* _READING TEXT_:
Segment Open

Quoting Tom Becker (t...@fanac.com):

> Norway is fascinating! I'm curious if there is any folk history
> about trolls, specifically about trolls spreading disease. Like when
> the Black Death came through. Silly question, and completely
> hypothetical, obviously.

I can't find any mythological connection with disease.  There were two 
types of trolls, mountain trolls (fjelltroll) that lived in the
wildlands including the forests and cave trolls (huletroll) who lived
completely underground in caves.  The former were big, dumb, and
brutish, while the latter were smaller than humans, stubby, rotund. 
Both were portrayed as troublesome and generally hostile -- but not
known for disease, just vexing riddles to cross bridges ("fjelltroll")
or baffling and deceiving travelers ("huletroll").[1]  

They were of course supposed creatures of Norway's vast wilderness.  
My dad's folk were generally from the towns and cities on the coast,
the "north way" (Old Norse "Norvegr") route that gave the country its
name and gave it vitality especially in the fjord-laden west where
there's hardly any topsoil and agriculture is poor.  Trolls were part of
the culture of the interior, whereas my dad's folk looked to the sea.

Segment Closed

* _PROBLEMS TO WORK ON_:
1) Answer these from the post on Norwegian trolls:
(a) What is the Norwegian name for the trolls that lived underground in caves?
(b) Which type of troll is described as big, dumb, and brutish?
(c) What Old Norse name is given for the "north way"?
2) Reproduce the passage of the post on Norwegian trolls between "Both were portrayed" and "to the sea.", inclusive.

* _SUPPLIED MATERIAL_:
Segment Open

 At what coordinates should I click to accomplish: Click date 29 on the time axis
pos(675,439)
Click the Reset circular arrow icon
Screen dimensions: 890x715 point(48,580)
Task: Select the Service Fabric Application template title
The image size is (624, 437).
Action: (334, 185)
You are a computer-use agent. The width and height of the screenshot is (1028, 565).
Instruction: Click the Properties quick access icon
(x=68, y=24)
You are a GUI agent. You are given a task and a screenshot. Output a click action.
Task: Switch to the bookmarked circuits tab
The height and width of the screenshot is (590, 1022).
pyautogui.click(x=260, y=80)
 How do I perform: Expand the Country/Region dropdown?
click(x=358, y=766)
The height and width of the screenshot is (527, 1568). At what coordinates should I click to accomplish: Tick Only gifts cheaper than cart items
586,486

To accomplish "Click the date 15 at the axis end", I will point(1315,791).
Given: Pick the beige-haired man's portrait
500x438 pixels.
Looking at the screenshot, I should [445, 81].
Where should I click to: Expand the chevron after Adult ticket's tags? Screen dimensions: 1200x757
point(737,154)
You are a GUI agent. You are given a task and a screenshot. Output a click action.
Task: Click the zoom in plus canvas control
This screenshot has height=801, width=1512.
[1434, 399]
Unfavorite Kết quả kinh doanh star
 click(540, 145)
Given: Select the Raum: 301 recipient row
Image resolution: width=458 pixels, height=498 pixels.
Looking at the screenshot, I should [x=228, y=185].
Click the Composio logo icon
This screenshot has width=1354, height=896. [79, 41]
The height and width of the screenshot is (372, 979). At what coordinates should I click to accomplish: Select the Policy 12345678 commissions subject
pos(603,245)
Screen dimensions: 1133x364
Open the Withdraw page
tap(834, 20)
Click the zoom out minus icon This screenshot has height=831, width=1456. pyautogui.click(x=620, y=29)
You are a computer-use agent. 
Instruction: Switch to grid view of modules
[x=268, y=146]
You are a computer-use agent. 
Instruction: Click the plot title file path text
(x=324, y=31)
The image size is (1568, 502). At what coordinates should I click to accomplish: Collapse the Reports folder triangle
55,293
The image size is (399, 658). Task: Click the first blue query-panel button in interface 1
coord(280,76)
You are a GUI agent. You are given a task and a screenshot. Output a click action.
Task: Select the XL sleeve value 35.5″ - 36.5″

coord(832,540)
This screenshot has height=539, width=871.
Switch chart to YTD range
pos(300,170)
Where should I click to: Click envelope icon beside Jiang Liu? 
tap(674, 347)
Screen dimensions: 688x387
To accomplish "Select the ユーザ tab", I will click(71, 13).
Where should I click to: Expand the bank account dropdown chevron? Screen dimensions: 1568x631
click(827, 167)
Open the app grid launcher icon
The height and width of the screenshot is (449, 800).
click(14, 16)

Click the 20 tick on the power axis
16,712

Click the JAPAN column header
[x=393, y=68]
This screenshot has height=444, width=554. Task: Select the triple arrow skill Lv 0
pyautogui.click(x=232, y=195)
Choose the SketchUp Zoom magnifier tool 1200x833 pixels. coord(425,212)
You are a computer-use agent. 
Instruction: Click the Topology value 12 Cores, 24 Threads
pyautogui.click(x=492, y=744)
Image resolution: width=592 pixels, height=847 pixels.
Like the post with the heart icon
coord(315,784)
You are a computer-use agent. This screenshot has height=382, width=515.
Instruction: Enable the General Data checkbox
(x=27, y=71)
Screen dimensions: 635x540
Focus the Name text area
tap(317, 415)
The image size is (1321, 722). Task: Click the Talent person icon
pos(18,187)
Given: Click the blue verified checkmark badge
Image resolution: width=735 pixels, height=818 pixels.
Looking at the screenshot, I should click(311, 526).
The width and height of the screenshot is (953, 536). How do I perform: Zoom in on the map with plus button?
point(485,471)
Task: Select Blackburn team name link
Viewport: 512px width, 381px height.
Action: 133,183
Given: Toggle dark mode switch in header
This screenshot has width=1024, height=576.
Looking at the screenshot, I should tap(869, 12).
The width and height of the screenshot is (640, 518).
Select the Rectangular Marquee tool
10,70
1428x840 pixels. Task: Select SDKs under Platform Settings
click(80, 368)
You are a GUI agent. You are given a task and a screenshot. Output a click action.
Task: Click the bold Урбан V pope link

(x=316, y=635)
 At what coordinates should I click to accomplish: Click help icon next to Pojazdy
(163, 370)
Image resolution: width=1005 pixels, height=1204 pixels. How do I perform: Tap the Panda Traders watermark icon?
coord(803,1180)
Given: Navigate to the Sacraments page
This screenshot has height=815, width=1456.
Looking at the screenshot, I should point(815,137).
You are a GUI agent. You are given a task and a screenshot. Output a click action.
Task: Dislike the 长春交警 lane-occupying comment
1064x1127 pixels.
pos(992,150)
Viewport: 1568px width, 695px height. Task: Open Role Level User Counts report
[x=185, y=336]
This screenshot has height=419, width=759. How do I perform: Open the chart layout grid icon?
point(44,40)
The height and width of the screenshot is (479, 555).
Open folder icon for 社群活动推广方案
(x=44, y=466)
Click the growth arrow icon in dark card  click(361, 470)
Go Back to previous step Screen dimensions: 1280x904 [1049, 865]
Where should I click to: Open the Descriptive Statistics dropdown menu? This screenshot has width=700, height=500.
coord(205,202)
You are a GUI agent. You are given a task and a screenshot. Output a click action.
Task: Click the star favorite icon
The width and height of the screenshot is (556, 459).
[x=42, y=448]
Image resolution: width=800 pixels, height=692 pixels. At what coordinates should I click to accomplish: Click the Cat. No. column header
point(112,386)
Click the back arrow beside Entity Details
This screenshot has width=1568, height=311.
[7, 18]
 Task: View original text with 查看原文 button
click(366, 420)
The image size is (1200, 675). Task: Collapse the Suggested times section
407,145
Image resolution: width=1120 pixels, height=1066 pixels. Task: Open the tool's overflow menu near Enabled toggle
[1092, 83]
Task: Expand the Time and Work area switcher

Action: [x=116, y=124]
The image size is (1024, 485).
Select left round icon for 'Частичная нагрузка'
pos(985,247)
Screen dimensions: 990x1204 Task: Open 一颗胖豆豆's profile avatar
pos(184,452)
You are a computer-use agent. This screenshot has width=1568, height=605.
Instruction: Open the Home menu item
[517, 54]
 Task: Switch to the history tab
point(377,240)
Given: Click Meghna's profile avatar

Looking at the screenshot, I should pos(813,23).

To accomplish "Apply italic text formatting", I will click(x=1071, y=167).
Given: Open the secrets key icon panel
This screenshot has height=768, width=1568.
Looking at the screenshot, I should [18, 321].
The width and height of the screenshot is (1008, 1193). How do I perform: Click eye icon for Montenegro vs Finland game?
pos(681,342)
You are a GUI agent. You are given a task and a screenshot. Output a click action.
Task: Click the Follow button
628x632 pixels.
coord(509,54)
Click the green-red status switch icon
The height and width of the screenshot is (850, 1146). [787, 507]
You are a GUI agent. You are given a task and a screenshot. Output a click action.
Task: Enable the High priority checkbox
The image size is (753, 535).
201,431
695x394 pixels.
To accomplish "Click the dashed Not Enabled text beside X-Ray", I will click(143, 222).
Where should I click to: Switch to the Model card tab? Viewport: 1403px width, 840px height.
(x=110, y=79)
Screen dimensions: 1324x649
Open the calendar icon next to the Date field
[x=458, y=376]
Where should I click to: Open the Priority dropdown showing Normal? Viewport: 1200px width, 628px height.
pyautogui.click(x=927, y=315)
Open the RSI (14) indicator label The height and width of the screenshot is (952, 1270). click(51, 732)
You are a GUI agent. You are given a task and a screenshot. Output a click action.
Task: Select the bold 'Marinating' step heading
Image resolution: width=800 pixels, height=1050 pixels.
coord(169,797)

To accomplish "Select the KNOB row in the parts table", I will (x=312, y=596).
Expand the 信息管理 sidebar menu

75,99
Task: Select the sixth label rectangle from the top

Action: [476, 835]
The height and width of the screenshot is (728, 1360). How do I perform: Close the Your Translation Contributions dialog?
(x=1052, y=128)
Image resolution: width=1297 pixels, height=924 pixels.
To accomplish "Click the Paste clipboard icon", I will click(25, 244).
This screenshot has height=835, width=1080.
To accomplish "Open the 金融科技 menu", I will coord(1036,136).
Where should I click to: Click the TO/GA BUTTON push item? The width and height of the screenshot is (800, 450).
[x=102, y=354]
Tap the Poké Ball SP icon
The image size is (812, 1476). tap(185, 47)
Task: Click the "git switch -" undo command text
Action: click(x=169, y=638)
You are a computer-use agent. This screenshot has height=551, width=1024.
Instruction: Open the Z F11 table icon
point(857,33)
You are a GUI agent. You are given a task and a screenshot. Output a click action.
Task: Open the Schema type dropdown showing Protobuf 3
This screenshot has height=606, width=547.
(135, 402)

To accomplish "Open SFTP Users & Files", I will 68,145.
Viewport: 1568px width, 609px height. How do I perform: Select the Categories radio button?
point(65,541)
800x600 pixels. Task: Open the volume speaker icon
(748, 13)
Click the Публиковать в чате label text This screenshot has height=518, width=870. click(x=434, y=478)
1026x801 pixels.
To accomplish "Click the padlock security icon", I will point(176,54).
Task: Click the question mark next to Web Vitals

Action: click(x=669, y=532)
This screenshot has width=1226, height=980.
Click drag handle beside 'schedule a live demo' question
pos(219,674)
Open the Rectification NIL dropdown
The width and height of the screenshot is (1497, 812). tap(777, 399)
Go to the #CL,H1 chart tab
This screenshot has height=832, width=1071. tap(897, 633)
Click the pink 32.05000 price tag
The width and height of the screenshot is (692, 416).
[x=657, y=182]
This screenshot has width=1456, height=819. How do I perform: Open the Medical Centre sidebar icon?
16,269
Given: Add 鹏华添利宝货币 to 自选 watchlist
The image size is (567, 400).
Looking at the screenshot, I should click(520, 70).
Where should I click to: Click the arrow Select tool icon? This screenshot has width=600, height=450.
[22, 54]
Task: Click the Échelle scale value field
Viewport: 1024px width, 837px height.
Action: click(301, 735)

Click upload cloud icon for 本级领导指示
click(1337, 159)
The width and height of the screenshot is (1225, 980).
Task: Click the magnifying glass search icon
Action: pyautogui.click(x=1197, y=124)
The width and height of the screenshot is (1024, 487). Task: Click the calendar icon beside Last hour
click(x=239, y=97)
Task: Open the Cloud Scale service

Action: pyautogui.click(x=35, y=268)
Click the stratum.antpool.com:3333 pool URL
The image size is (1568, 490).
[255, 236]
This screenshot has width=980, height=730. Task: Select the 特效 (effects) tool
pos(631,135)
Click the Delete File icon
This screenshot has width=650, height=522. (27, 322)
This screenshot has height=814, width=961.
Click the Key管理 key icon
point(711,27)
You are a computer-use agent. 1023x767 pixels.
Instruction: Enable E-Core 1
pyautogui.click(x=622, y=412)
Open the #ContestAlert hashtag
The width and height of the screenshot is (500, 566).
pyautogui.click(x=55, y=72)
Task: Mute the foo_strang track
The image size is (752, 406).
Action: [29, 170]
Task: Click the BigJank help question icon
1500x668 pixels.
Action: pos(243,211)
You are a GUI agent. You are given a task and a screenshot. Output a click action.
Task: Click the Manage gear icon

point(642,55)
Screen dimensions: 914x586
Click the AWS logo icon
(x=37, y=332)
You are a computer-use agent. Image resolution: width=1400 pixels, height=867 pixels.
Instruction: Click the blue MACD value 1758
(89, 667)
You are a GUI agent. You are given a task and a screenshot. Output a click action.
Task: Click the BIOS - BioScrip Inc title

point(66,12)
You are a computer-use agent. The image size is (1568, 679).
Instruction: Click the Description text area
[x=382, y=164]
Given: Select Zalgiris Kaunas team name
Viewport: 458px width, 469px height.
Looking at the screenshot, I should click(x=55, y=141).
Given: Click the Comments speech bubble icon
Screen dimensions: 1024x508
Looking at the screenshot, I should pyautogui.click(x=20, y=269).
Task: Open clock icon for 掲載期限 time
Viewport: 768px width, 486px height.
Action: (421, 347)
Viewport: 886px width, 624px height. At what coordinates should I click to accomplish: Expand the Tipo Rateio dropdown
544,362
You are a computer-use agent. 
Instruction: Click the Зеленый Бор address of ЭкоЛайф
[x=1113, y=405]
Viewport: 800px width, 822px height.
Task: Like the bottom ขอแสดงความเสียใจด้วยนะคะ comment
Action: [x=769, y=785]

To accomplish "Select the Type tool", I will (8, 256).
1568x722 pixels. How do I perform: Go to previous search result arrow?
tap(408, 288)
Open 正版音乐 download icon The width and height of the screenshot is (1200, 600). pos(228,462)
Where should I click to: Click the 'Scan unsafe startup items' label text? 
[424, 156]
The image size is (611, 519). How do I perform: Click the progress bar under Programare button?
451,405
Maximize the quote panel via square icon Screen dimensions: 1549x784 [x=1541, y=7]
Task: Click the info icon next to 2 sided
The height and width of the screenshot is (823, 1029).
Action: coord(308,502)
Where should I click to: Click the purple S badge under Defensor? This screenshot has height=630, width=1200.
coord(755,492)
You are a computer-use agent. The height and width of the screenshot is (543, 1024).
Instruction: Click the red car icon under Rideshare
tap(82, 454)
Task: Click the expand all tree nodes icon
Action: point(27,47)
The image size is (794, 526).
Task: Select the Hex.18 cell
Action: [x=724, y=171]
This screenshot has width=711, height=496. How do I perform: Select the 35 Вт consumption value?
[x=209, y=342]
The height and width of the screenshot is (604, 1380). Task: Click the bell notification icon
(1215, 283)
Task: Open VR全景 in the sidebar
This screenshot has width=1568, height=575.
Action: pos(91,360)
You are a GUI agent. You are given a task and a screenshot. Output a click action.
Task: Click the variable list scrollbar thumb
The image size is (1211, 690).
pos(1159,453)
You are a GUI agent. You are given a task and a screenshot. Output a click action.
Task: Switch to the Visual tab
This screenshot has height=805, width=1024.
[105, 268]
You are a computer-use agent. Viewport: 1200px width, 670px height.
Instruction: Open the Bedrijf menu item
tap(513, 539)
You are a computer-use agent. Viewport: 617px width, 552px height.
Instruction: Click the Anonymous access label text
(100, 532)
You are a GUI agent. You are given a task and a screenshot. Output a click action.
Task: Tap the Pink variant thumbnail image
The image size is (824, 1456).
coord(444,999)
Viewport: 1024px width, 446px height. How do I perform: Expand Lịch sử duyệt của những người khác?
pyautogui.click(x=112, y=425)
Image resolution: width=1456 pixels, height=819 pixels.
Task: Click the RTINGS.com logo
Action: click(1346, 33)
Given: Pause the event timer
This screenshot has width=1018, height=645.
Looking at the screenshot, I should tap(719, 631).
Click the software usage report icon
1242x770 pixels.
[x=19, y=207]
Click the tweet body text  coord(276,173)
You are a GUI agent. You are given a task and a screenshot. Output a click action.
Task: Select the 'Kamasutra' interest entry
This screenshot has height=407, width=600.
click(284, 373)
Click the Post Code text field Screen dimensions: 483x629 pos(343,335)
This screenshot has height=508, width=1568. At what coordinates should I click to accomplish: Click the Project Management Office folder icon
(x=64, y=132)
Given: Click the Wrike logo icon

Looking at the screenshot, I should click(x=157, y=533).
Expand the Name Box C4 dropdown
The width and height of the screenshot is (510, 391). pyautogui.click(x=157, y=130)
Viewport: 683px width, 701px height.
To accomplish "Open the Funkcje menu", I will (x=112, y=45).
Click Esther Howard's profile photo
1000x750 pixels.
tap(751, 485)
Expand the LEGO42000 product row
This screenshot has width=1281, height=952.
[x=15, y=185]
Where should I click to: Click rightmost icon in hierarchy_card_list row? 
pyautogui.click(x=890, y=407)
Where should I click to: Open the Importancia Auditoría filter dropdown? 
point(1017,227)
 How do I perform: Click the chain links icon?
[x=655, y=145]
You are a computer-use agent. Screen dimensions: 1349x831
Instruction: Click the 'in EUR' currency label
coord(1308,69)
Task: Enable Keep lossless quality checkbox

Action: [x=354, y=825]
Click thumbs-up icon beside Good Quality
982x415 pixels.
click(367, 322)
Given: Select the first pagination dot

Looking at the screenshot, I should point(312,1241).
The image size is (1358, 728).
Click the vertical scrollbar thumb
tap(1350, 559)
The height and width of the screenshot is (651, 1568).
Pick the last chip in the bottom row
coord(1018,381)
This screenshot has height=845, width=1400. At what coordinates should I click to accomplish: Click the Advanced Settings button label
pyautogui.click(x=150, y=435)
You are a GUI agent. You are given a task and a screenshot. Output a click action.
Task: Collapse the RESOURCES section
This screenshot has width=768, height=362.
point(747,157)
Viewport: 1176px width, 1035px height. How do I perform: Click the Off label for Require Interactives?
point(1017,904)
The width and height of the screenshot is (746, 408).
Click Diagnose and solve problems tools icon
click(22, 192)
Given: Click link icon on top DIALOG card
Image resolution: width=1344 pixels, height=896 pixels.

Segment Closed

* _EXPECTED RESULTS_:
1)
(a) Huletroll
(b) Mountain trolls (fjelltroll)
(c) Norvegr

2)
Both were portrayed as troublesome and generally hostile -- but not
known for disease, just vexing riddles to cross bridges ("fjelltroll")
or baffling and deceiving travelers ("huletroll").[1]  

They were of course supposed creatures of Norway's vast wilderness.  
My dad's folk were generally from the towns and cities on the coast,
the "north way" (Old Norse "Norvegr") route that gave the country its
name and gave it vitality especially in the fjord-laden west where
there's hardly any topsoil and agriculture is poor.  Trolls were part of
the culture of the interior, whereas my dad's folk looked to the sea.